Im Gegensatz zu den Statinen ist die Anwendung der Fibrate seit vielen Jahren umstritten, da sie bisher keine signifikant lebensverlängernde Wirkung zeigen konnten. Daher werden sie weltweit deutlich seltener zur Behandlung von Hyperlipidämien eingesetzt als Statine. In einigen Staaten wie den USA, Australien oder Großbritannien gelten seit vielen Jahren Indikationseinschränkungen für Fibrate.
Indikation
Fibrate werden zur medikamentösen Therapie von Fettstoffwechselstörungen eingesetzt.
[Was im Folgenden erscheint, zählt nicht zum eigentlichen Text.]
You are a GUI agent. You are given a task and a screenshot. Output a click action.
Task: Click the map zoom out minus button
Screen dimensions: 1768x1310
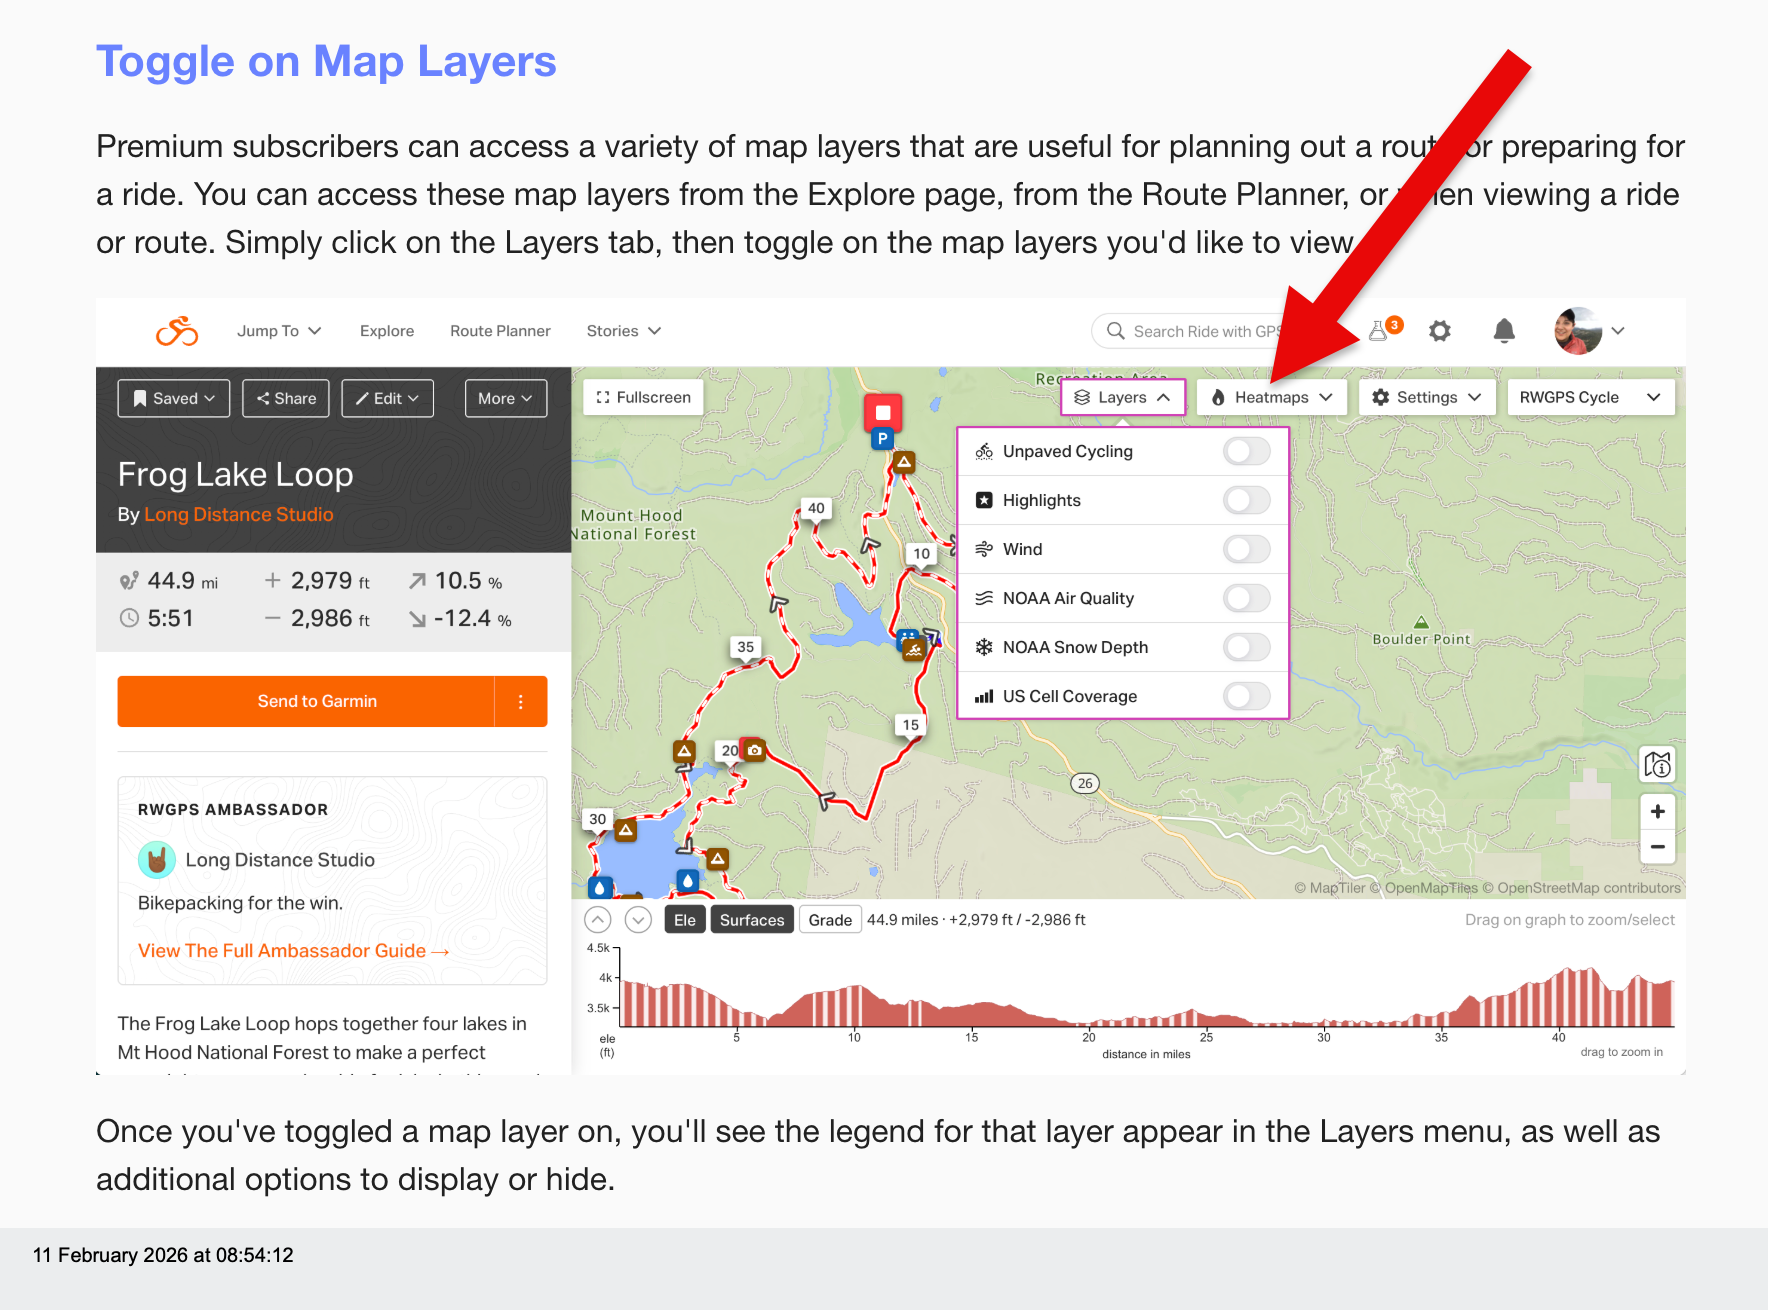click(1657, 847)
Sie werden insbesondere bei Hypertriglyzeridämie eingesetzt, um rezidivierende Pankreatitiden zu verhindern. Weiterhin kommen sie bei einer Hypercholesterinämie in Kombination mit Statinen zur Anwendung, um der Entwicklung einer Atherosklerose und den daraus resultierenden, kardiovaskulären Erkrankungen vorzubeugen. Fibrate werden aber auch dann eingesetzt, wenn der Patient bereits einen Herzinfarkt oder Schlaganfall hatte (Sekundärprophylaxe).
Nebenwirkungen
- gastrointestinale Beschwerden
- Gallensteine: Anstieg der Cholesterinkonzentration der Galle, sodass der lithogene Index zunimmt
- Myalgie bis Myositis mit CK-Anstieg: insbesondere bei Nierenerkrankungen mit Hypoalbuminämie
Kontraindikationen
Alle Medikamente aus der Gruppe der Fibrate verändern die Zusammensetzung der Gallenflüssigkeit. Daraus resultiert ein erhöhtes Risiko für die Bildung von Gallensteinen. Zu den Kontraindikationen zählen:
- Erkrankungen der Gallenblase
- schwere Niereninsuffizienz
- schwere Leberinsuffizienz
- Schwangerschaft, Stillzeit
Wechselwirkungen
Die gleichzeitige Einnahme bestimmter Medikamente kann bei der Therapie mit Fibraten deutliche Wechselwirkungen hervorrufen:
- Statine, Ciclosporin A, Niacin: erhöhtes Myopathierisiko
- Marcumar, DOAKs: verstärkte Blutgerinnung
- orale Antidiabetika, Insulin: verstärkte Blutzuckersenkung
- Antazida, Colestipol, Colestyramin: verminderte Wirkung der Fibrate
Fibrate verdrängen andere Albumin-gebundene Arzneistoffe aus ihrer Plasmaeiweißbindung, sodass deren Plasmakonzentration erhöht wird.